I’m delighted to be able to sign up to this newspaper’s campaign to make London restaurants offer their clientele tap water as a matter of course. It’s long been difficult for the cynics among us not to imagine that somewhere, deep in the bowels of the establishment, there isn’t a bus boy resolutely refilling fancy bottles from a rusty faucet, especially if those bottles have reusable lids and are blazoned with the restaurant’s own logo.
But even setting thoughts of such brazen dishonesty to one side, there’s still a wholly unjustifiable profit to be gained by a waiter asking: “Still or sparkling?”, especially when you know full well that in a blind tasting not even the most superior of sommeliers can tell the difference between these and the tap stuff. Still, the campaign isn’t really about our self-interested pockets, it’s about the waste of resources and the grotesque impact on the environment of our mania for paying for branded H2O.
While I don’t disagree, I think even those who are sceptical about our ability to stop the planet boiling by drinking Thames Water should still join the campaign. There’s something both silly and ugly about the mineral water habit. It hearkens back to a time when travellers to exotic France drank Vichy for fear of some Gallic curse on their stomachs, and in so doing gives us the message that we’re tourists in our own land.

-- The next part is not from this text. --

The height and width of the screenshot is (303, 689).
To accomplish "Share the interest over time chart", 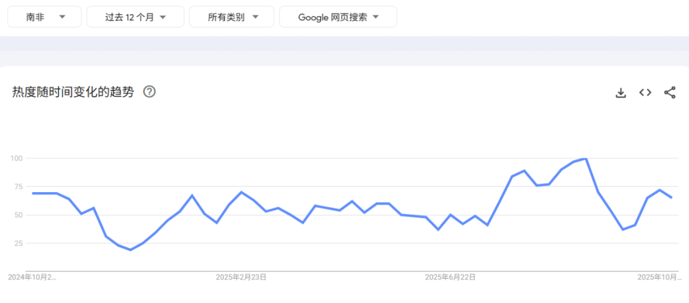I will (x=669, y=92).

I blame Mrs Thatcher. Once a universal resource like tap water was carved up and sold off to the private sector by the litre, the idea that absolutely anything had and should have its price gained a terrible grip, even on the hydrophobic English. Mineral water is the real drink of the 1980s not Kristal vodka, or Bollinger champagne. And throughout the Nineties, and into the new millennium, New Labour continued to spout the message that thirst is good no matter what the consequences.
I think the low-water mark came for me in 2004, when Coca-Cola’s new mineral water was launched in a flood of hype: “Dasani Mineral Water: A New Wave is Coming”.
Needless to say, a suitable comeuppance was wreaked on the company: their Sidcup plant was found to be contaminated and the water had to be speedily withdrawn.
I must confess that as a non-alcohol drinker I will feel a twinge about signing up wholeheartedly to the Standard campaign, but while the potential of San Pellegrino as a substitute bubbly is debatable, there’s no argument about the fatuity of “still”.
Any doubts I ever had were resolved years ago: 1994 to be precise.
In San Francisco, I found myself sitting in the Prescott Hotel, gazing by chance at a mirror which had a bottle of still mineral water standing in front of it. It was the first time I realised what Evian spelled backwards …
On Friday evening, on Clapham Common, our dog was the unwitting perpetrator of a bizarre assault. A gentleman who’d been struck by White Lightning staggered up to the pup, bent over, slurring: “Ishn’t he cute,” and toppled on to his face. As my cockney mates would say, there was claret everywhere. I calmed my kids and called an ambulance.
Waiting with the now fiercely apologetic victim, we were accosted by a younger drunk, who asserted: “He tripped, didn’t he.”
“No,” my drunk maintained, “I was trying to pat the dog.”
“C’mon,” the young drunk persisted, “we’ll say you tripped on the paving stones, then you can sue the council.”
“That’s ridiculous!” I expostulated, whereupon the sot nouveau rounded on me: “You startin’, mate?” I don’t know, sometimes London kills you, even if you don’t try to pat dogs.
There’s an old Peter Sellers sketch, Balham: Gateway to the South, in which the comedian parodies a travelogue, treating the sarf London ‘burb as one of the most exciting places on earth. Ever keen to know my native city better, on Saturday I took the small boys on a walk from Tooting Broadway to Balham.
After the lively market along Mitcham Road, and the long sweep of Rectory Lane with its mountainous speed bumps, Tooting Common seemed like a verdant expanse. It took us until dusk to reach the outskirts of Balham.
Far from it being a desultory spot, the High Road was heaving, there was an independent cinema, the Exhibit, a good second-hand bookshop, ethnic eateries and upmarket restaurants.
Descending into the grimy gullet of the Tube heading back up to Stockwell, it occurred to me that these days, Balham is the Gateway to the North.
I have no idea whether the Speaker of the House of Commons, Michael Martin, is guilty of fiddling his expenses, but given the number of MPs currently under investigation for this or that financial irregularity, the chamber must now resound not with principled debate but only pots and kettles shouting “Black!” while Mr Martin himself bellows “Order!” What I do know is that if the Speaker is, as we are told, such an intensely proud man, who feels he’s the victim of a snobbish witchhunt due to his ‘umble origins, why on earth does he want to spend part of his working life sporting a white lace cravat, threequarter-length coat embellished in gold and sitting on a throne?